The bill specifies that the imposition of a fine, penalty, or other sanction under the Act would not affect any other right or remedy provided for by law.

 

Rules and Deviations

 

Currently, LEO must promulgate rules prescribing standards not inconsistent with the Act as to the working conditions, safety, health and personal well-being of minors in various types of employment. The bill would require LEO to promulgate rules to implement the Act, as well.

 

The Act requires the Director of LEO to grant deviations from established standards or from hours by employment when it is determined to be in the best interests of the minor and the community. The Director must prescribe the procedures for applying and issuing deviations. The bill would subject these provisions to the provisions below.

 

Under the bill, the Director could not grant a deviation if the deviation allowed any of the following:

 

--    A minor to be employed between 12 AM and 5 AM.
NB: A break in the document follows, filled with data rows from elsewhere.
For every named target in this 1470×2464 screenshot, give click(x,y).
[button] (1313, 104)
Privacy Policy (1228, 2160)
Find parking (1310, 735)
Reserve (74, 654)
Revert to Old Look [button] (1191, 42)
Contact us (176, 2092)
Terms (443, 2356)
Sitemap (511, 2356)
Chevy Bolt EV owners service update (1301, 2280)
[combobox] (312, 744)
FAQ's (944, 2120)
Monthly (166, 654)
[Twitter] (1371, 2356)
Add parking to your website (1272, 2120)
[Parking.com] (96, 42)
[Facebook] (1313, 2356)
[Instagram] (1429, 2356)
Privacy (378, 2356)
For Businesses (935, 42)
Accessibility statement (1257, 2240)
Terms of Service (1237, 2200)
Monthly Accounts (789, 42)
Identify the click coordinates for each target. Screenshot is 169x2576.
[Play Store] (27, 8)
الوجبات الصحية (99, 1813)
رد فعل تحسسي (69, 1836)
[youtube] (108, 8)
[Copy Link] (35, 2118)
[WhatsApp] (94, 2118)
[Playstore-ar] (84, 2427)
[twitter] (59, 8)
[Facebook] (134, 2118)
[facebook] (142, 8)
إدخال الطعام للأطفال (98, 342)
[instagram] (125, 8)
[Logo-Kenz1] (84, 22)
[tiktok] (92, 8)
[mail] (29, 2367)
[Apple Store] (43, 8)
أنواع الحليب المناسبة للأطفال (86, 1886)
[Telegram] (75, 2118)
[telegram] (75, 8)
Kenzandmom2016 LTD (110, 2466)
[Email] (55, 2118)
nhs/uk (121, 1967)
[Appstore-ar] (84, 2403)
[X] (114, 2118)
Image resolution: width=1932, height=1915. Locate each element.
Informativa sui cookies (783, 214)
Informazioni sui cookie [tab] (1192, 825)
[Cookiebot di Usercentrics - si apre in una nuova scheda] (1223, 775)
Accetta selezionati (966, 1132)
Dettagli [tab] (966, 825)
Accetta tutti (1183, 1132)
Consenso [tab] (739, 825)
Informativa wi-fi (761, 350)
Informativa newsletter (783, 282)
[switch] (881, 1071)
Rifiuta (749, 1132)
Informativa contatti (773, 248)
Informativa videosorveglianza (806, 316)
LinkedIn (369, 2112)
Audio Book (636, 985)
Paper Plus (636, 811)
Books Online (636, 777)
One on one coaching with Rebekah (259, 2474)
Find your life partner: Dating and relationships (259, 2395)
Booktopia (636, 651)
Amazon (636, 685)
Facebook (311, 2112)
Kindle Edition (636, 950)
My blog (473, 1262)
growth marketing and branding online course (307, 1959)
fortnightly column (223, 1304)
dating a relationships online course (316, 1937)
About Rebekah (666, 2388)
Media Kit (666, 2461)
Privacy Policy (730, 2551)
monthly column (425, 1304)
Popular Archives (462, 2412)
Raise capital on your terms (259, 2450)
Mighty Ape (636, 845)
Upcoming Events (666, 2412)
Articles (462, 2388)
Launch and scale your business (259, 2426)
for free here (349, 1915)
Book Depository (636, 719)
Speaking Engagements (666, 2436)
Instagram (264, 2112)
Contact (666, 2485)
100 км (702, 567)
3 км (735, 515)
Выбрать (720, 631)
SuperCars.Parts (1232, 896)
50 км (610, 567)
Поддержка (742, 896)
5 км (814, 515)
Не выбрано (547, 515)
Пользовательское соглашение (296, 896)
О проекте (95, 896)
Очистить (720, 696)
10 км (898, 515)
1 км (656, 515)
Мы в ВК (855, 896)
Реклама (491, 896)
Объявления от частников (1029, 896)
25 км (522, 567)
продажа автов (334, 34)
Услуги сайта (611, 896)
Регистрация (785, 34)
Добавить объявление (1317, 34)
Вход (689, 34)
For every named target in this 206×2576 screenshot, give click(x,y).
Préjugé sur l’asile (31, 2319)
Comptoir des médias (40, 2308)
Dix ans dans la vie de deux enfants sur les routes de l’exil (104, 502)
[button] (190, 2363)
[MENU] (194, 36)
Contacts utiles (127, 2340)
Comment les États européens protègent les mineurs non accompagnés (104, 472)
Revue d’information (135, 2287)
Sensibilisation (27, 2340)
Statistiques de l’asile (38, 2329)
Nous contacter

--    A minor to be employed in, about, or in connection with an occupation that was hazardous or injurious to the minor's health or personal well-being.

 

MCL 409.103 et al. (S.B. 965) Legislative Analyst: Alex Krabill

777.14b (S.B. 963)

 

FISCAL IMPACT

 

Senate Bill 963

 

The bill would have no fiscal impact on local government and an indeterminate fiscal impact on the State, in light of the Michigan Supreme Court's July 2015 opinion in People v. Lockridge, in which the Court ruled that the sentencing guidelines are advisory for all cases. This means that the addition to the guidelines under the bill would not be compulsory for the sentencing judge. As penalties for felony convictions vary, the fiscal impact of any given felony conviction depends on judicial decisions.

Senate Bill 965

 

The bill likely would create administrative costs for LEO in the form of rule promulgation (or amending the existing administrative code for Youth Employment Standards), review of deviation requests, and enforcement of the updated rules, which could require LEO's assistance in conjunction with the Attorney General.

 

Amending the existing administrative code to conform with the language of the bill would be a cost that LEO likely could absorb. Currently, LEO can issue deviations, but because the language of the bill is more restrictive than current statutory language, it is likely more deviations would be requested. It is possible that LEO would need one, or several, additional full-time equivalents (FTEs) to cover the cost of increased deviation requests.

 

The bill would have an indeterminate but likely negative fiscal impact on the State and local governments related to enforcement. New felony arrests and convictions under the bill could increase resource demands on law enforcement, court systems, community supervision, jails,


and correctional facilities; however, it is unknown how many people would be prosecuted under provisions of the bill. The average cost to State government for felony probation supervision is approximately $5,600 per probationer per year. For any increase in prison intakes the average annual cost of housing a prisoner in a State correctional facility is an estimated $48,700. Per diem rates range from $100 to $431 per day (average per diem is $135), depending on the security level of the facility. Any associated increase in fine revenue would increase funding to public libraries.

 

Alternatively, the bill likely would create revenue to the General Fund in the form of increased fines for violations of the Act. Fine amounts would be substantially increased, particularly for repeated violations. The amount of this revenue is indeterminate.

 

Fiscal Analyst: Joe Carrasco, Jr.

Michael Siracuse

This analysis was prepared by nonpartisan Senate staff for use by the Senate in its deliberations and does not constitute an official statement of legislative intent.

 



[1] Section 12a specifies that a minor may not be employed in an occupation that involves a cash transaction subject to the Act after sunset or 8 PM, whichever is earlier, at a fixed location unless in the presence of an adult who works at or owns the establishment.